Der Goðafoss ist einer der bekanntesten Wasserfälle Islands.

(Bild: pixabay)

Lesezeit: 11 Min.
Von
  • Monika Ermert
Inhaltsverzeichnis

2016 wurde sie als mögliche erste Präsidentin für die Partei der Piraten gehandelt. 2019 lebt sie zurückgezogen in Islands Hauptstadt Reykjavik. Wegbegleiter sagen, sie hat viele Brücken abgebrochen. Im Gespräch mit heise online mahnt Birgitta Jonsdottir, Politikerin, Poetin und Chefin des Icelandic Modern Media Institute (IMMI), davor, sich auf den klassischen Parlamentarismus westlicher Demokratien zu verlassen: "Das aktuelle System funktioniert nicht", sagt sie.

"Missing Link"

Was fehlt: In der rapiden Technikwelt häufig die Zeit, die vielen News und Hintergründe neu zu sortieren. Am Wochenende wollen wir sie uns nehmen, die Seitenwege abseits des Aktuellen verfolgen, andere Blickwinkel probieren und Zwischentöne hörbar machen.

Jonsdottir, die sich sehr spontan zum Gespräch in einem kleinen Café am Rande der Reykjaviker Altstadt bereit erklärt, gehörte 2012 zu den Gründerinnen der Piratenpartei in Island. Nur ein Jahr später zog sie ins Parlament ein. Nach dem Rücktritt des damaligen Premierministers David Gunnarlaugarson, der den von der Finanzkrise gebeutelten Isländer Sparsamkeit verordnete, selbst aber durch die Panama Papers als jemand geoutet wurde, der Geld am Fiskus vorbei ins Ausland geschafft hatte, erlebten die Piraten einen rasanten Höhenflug.

Umfragen sahen sie zwischen 30 und 40 Prozent. Islands Piraten und Jonsdottir trugen die Zahlen eine immense Medienaufmerksamkeit ein. Journalisten standen Schlange und Einladungen auf politische Bühnen weltweit, etwa zur Münchner Sicherheitskonferenz, trudelten ein. Diesen ganzen Rummel sei sie nicht gewohnt gewesen, sagt Jonsdottir, die sich selbst eher als Aktivistin, als Punk und Künstlerin sieht. "Alles, was ich im Parlament gemacht habe, war eine Installation", sagt sie und lacht.

Ihr rascher Rückzug nur ein Jahr später hatte mehrere Gründe. Rampenlicht und Rummel, einschließlich der juristischen Auseinandersetzung mit den US-Behörden, die Jonsdottirs wegen ihrer Mitarbeit an Wikileaks ins Visier nahmen, zehrten die Kräfte auf. Vor allem aber verzweifelte der "Punk" an der Art, wie im Parlament Politik gemacht wurde.

"Die Parlamentarier haben am wenigsten Macht", kritisiert sie. Die Verwaltung, die Ministerialbürokratie seien die Zentren der Macht und trieben die Maschinerie der Gesetzgebung an. Verantwortungsvollen Politikern bliebe regelmäßig zu wenig Zeit, die kurzfristig vorgelegten Entwürfe so zu prüfen, wie sie es ihren Wählerinnen schuldig seien. Das Ergebnis sind nach Ansicht von Jonsdottir nicht nur zu viele, sondern vor allem qualitativ schlechte Gesetze. Jonsdottirs Bilanz ist bitter: Parteien wären Teil einer Religion, die Gesetzgebung sei die neue Bibel. "Das System ist selbsterhaltend", klagt sie. "Aber es löst nicht die wichtigen Probleme, die wir lösen müssen."
====
__Arbeitsauftrag A__
In welchem Jahr gehörte Jonsdottir laut Seitentext zu den Gründerinnen der Piratenpartei in Island?
__Arbeitsauftrag B__
Stimmen die folgenden Aussagen mit dem Seitentext überein? Beantworte jede mit Ja oder Nein und zitiere die entscheidenden Worte wörtlich.
(i) Jonsdottir lebt 2019 zurückgezogen in Reykjavik.
(ii) Umfragen sahen die Piraten bei über 50 Prozent.
(iii) Nach Jonsdottirs Ansicht haben die Parlamentarier die meiste Macht.
__Arbeitsauftrag C__
Gib den Abschnitt des Seitentexts, beginnend bei „Umfragen sahen sie“ und endend bei „Politik gemacht wurde.“, noch einmal wieder und ersetze darin „Rummel“ durch „Trubel“.

[Zeilen aus einer Datensammlung]
====
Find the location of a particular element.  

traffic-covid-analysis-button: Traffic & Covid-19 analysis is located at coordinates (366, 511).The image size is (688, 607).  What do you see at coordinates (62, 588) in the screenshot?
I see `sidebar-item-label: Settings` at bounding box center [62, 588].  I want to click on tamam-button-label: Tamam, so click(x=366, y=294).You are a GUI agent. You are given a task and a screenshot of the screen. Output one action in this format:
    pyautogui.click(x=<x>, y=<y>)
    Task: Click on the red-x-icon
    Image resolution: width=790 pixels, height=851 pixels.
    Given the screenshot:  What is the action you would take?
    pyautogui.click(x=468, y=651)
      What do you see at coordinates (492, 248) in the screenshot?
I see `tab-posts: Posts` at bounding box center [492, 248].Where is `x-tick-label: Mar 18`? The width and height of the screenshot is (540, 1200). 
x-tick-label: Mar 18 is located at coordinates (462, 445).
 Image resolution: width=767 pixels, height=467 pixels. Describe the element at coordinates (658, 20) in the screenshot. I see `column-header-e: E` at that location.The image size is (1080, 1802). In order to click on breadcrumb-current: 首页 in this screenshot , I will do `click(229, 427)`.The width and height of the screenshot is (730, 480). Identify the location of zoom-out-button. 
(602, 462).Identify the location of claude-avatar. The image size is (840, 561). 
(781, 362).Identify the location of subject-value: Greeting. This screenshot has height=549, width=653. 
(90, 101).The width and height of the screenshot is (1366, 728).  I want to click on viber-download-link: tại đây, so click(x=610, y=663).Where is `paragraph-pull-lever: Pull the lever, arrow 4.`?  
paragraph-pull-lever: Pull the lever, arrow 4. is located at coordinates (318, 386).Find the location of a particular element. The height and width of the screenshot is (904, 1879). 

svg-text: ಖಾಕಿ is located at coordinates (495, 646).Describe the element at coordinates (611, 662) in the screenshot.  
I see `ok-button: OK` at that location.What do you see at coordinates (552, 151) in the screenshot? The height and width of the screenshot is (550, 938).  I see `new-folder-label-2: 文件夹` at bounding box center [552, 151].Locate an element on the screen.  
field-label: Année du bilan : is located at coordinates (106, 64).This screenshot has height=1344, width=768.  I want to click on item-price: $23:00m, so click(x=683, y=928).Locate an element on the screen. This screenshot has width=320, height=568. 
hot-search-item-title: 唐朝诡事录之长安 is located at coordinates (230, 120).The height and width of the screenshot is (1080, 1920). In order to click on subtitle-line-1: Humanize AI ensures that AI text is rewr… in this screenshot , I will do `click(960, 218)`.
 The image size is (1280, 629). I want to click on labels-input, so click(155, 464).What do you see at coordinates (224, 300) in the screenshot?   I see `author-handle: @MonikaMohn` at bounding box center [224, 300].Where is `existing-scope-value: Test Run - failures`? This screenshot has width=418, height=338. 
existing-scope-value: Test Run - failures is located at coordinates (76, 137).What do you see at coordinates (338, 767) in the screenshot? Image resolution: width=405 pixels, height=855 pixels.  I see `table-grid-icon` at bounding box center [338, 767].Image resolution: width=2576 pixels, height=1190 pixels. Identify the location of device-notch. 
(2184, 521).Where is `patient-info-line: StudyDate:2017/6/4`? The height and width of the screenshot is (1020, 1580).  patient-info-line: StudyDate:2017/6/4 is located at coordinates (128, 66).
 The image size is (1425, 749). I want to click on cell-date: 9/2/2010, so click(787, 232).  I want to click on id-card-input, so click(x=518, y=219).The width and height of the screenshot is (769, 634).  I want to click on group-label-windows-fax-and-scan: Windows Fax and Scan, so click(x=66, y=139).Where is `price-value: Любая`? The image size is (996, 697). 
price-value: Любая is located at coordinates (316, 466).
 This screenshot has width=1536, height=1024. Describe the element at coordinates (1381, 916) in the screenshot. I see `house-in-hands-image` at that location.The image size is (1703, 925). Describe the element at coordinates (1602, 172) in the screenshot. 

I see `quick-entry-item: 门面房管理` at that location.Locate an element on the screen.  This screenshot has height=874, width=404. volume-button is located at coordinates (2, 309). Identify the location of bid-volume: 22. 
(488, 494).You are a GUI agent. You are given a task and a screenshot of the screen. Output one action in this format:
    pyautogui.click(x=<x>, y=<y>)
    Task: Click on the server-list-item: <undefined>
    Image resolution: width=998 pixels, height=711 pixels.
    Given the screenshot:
====
__Lösung A__
2012

__Lösung B__
(i) Ja: „2019 lebt sie zurückgezogen in Islands Hauptstadt Reykjavik.“
(ii) Nein: „Umfragen sahen sie zwischen 30 und 40 Prozent.“
(iii) Nein: „Die Parlamentarier haben am wenigsten Macht“

__Lösung C__
Umfragen sahen sie zwischen 30 und 40 Prozent. Islands Piraten und Jonsdottir trugen die Zahlen eine immense Medienaufmerksamkeit ein. Journalisten standen Schlange und Einladungen auf politische Bühnen weltweit, etwa zur Münchner Sicherheitskonferenz, trudelten ein. Diesen ganzen Trubel sei sie nicht gewohnt gewesen, sagt Jonsdottir, die sich selbst eher als Aktivistin, als Punk und Künstlerin sieht. "Alles, was ich im Parlament gemacht habe, war eine Installation", sagt sie und lacht.

Ihr rascher Rückzug nur ein Jahr später hatte mehrere Gründe. Rampenlicht und Trubel, einschließlich der juristischen Auseinandersetzung mit den US-Behörden, die Jonsdottirs wegen ihrer Mitarbeit an Wikileaks ins Visier nahmen, zehrten die Kräfte auf. Vor allem aber verzweifelte der "Punk" an der Art, wie im Parlament Politik gemacht wurde.